Jetant un peu plus loin les deux projectiles, j'entrepris de me lécher les doigts, ruisselants d'un sang qui piquait agréablement la langue, tout en réflechissant à ce que j'allais faire. Deux options s'offraient à moi tout d'abord : Profiter de ce sang absolument délicieux ou laisser en vie ce vampire. La saveur suave et acidulée de l'hémoglobine était particulièrement attirante... Mais en même temps, tout boire d'un coup n'était pas la meilleure option. Et puis je n'étais pas particulièrement affamée, ni d'humeur meurtrière, comme ce pouvait être parfois le cas. Bon, première option retenue.
Assise en tailleur à la limite du sang et de la pierre du sol, l'index dans la bouche, j'observais l'objet de mon dilemne. Devais-je partir ou rester? Prudence ou... me rendant soudain compte d'à quel point la question était stupide, j'entrepris de le soulevé en le prenant par les aisselles. je trainai ainsi mon fardeau dans la salle qui servait autrefois à visionner les films, pleines de fauteuils, éventrés et renversé pour la plupart. Une banquette restait toute fois relativement utilisable, et j'y étendis mon mystérieux inconnu masqué. J'entaillai une de mes paumes et faisait couler au goutte à goutte mon sang sur ses plaies. C'était moins efficace que de le lui faire boire, mais je n'avais jamais aimé donner mon fluide vital pour un oui pour un non. Surtout pour un type bizarre qui se faisait flécher comme un poulet dans un cinéma plein de films bidons.

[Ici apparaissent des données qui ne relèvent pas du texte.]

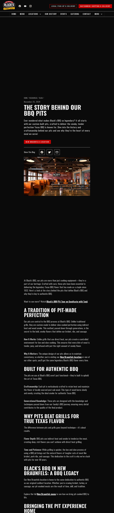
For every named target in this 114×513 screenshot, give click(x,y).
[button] (35, 14)
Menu (22, 14)
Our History (51, 14)
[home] (9, 5)
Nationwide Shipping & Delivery (95, 6)
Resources (33, 98)
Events (63, 14)
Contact (87, 14)
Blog (41, 98)
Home (14, 14)
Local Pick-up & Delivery (63, 6)
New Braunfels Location (37, 142)
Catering (75, 14)
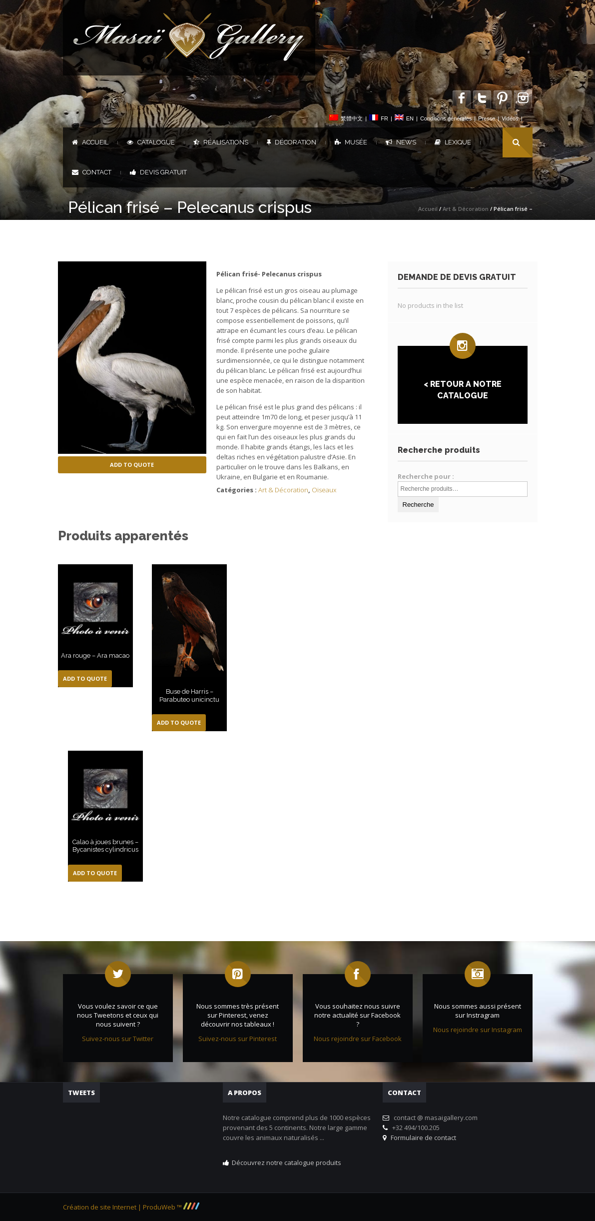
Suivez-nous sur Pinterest (237, 1038)
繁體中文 (352, 118)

Au vu de l'état déjà avancé de la régénération de ses plaies, ça devait déjà faire une ou deux heures qu'il était sur le carreau le gus. En toute logique, si c'était pas une fiotte, il n'allait pas tarder à se réveiller, et vu sa carrure, à mon avis, la belle au bois dormant allait même revenir parmis nous, enfin moi, dans pas longtemps. La curiosité me piquait, et je mourais d'envie de soulever son masque. Seulement, le peu de bon sens que j'avais me disait de n'en rien faire.

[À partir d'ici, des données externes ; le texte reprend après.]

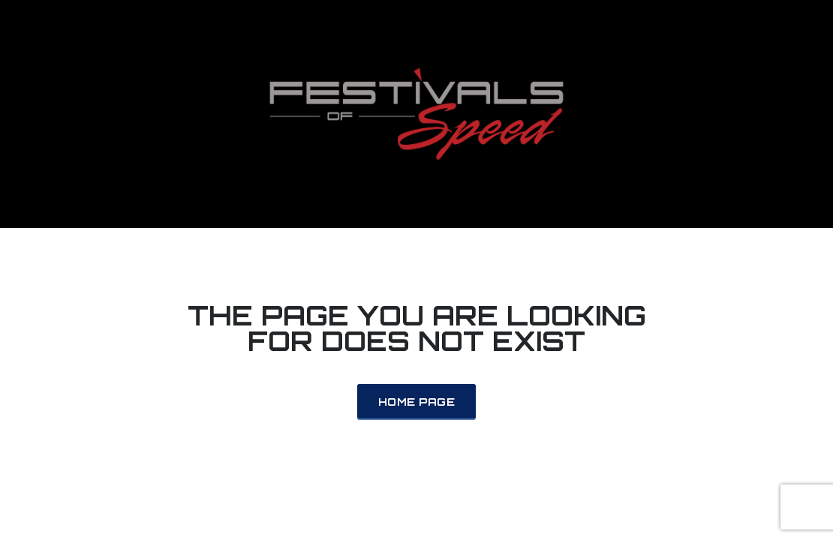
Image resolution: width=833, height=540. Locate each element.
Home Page (416, 401)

En attendant qu'il revienne à lui, je fis le tour du propriétaire. Le magnifique chopper trônait toujours à sa place, et j'avais de plus en plus envie de faire un tour avec. Un grognement me fit revenir dans la pièce d'à côté. Vu le timbre de voix et l'air ronchon, ça m'avait tout l'air d'être un seigneur des bêtes. Y avait que eux pour avoir cette tête-là au réveil. Des vrais nounours...

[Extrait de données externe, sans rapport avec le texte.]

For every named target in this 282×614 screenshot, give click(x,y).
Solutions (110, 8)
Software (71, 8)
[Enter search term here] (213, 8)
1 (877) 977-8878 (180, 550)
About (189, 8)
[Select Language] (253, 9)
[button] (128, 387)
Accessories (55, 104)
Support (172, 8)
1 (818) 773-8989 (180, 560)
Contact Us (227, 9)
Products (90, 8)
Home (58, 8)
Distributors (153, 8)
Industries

Je me plaçai juste au-dessus de lui, le visage plein d'innocence et fendu en un large sourire enfantin aux canines aigues. Ses yeux s'ouvrirent derrière son masque et me fixèrent étrangement. C'est bizarre de ne pas pouvoir déchiffrer une expression de visage du premier coup d'oeil. C'est même très énervant. Mais je n'y pouvais pas grand chose, et en l'occurence, cela n'importait pas beaucoup, étant donné que ses poings américains étaient planqués un peu plus loin, et que de toute manière, j'étais forcément plus rapide que lui, surtout vu les blessures à peine refermées qu'il se trimballait joyeusement. En plus, mon humeur morose ternissait légèrement mon expression innocente et niaise, ce qui, en théorie, devait limiter le niveau d'énervement engendré, habituellement tout du moins, par ce genre de comportement.
- ça va mon chou? Tu te remets? Pas trop mal? Sympa ton masque, très chouette... c'est pour le fun ou ils se sont loupés quand ils t'ont refait le nez? Tu t'es fait pas mal canarder dis-moi... eux-aussi ils avaient à se plaindre de l'absence totale de confort réel ici? Au fait, trop cool ton engin dans le hall!!! Je suis fan! Dis, ça va vite au moins? Il y avait une raison particulière au fait que tu fût vautré comme une crèpe dans le hall ou c'était par hasard?